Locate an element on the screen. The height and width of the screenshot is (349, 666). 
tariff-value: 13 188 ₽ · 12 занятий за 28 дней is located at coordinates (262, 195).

--

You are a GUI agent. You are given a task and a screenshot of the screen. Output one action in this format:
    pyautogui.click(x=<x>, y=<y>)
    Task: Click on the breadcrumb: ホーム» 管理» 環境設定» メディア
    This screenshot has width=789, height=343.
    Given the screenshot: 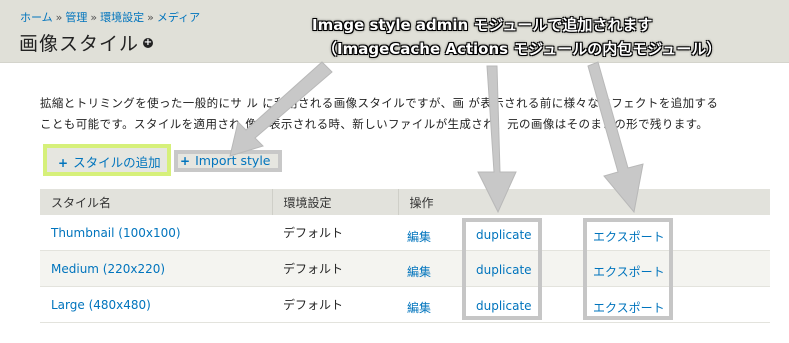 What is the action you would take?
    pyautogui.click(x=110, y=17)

Problem description: Set down everything from the line containing "Locate an element" down to the line containing "tariff-value: 13 188", both lines included, reproducing them precisely.

Result of this task:
Locate an element on the screen. The height and width of the screenshot is (349, 666). 
tariff-value: 13 188 ₽ · 12 занятий за 28 дней is located at coordinates (262, 195).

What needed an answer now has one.